▶ _What the exercise asks_
Line by line, return the material below exactly as it reads.

▶ _Data for processing_
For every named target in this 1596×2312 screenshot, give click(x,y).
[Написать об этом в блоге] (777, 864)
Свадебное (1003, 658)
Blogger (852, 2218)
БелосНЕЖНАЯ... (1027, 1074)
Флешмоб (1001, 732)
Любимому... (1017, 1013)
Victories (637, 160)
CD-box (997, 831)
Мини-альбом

▶ _Result of the task_
For every named target in this 1596×2312 screenshot, give click(x,y).
[Написать об этом в блоге] (777, 864)
Свадебное (1003, 658)
Blogger (852, 2218)
БелосНЕЖНАЯ... (1027, 1074)
Флешмоб (1001, 732)
Любимому... (1017, 1013)
Victories (637, 160)
CD-box (997, 831)
Мини-альбом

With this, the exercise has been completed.